Proto-Indo-European Verbs - Conjugations

Conjugations

PIE, like many languages, had a set of conjugational classes for verbs, called "conjugations". In many modern languages, and to a fair extent in Latin, each verb lexeme belongs to a particular conjugation which determines all verb forms. In PIE, however, a verb lexeme would belong to one conjugation for each of the three aspects (imperfective, perfective, stative), with no clear relations among them.

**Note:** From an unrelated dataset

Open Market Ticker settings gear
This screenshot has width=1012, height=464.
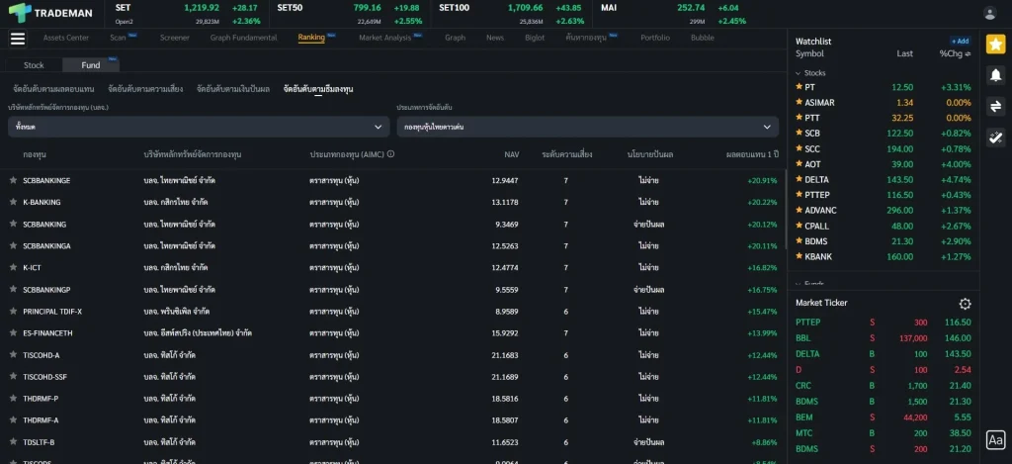[x=965, y=304]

This leads to the system of describing a verb by its principal parts, one for each of the conjugational classes that a verb belongs to. (Latin has four principal parts, Ancient Greek six, and Sanskrit at least ten.)

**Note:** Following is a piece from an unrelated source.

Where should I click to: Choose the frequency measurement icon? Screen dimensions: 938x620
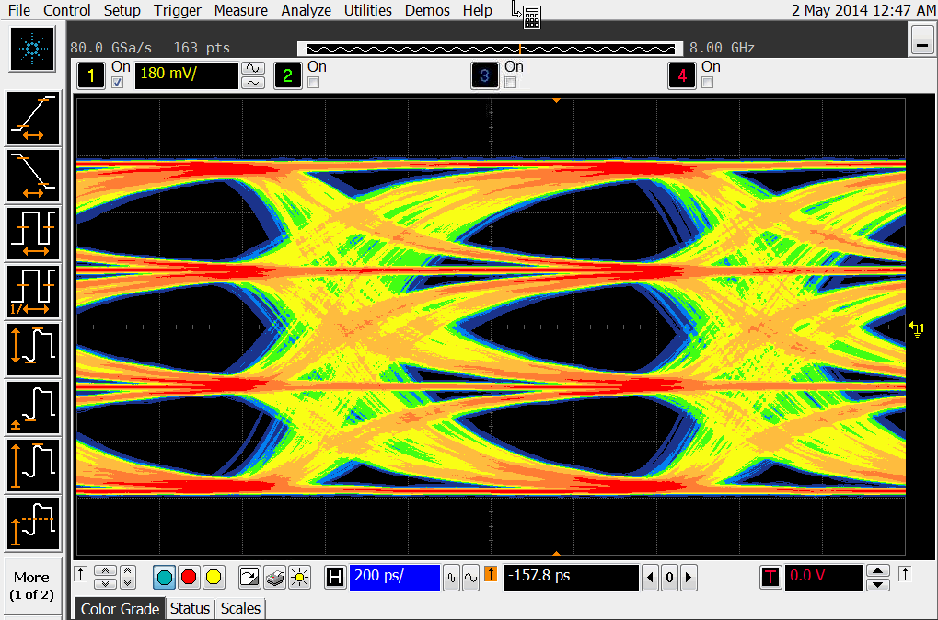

For example, in Sanskrit, there are at least ten present conjugations, seven aorist conjugations, and five perfect conjugations, and in general, knowing the present conjugation of a verb does not help in identifying the aorist or perfect conjugation, and vice-versa. Furthermore, especially in Greek and Sanskrit, many verbs are missing some principal parts, and some verbs can be conjugated in some aspects according to multiple conjugations, sometimes with different meanings (see the above example with the Greek verb peithō).

This can also be seen in the third conjugation of Latin, which includes most verbs directly inherited from PIE. In the Latin third conjugation, verbs in the present tense can be either normal or i-stem, while verbs in the perfect can be formed in any of six or so different ways, and there is no general relation between the two.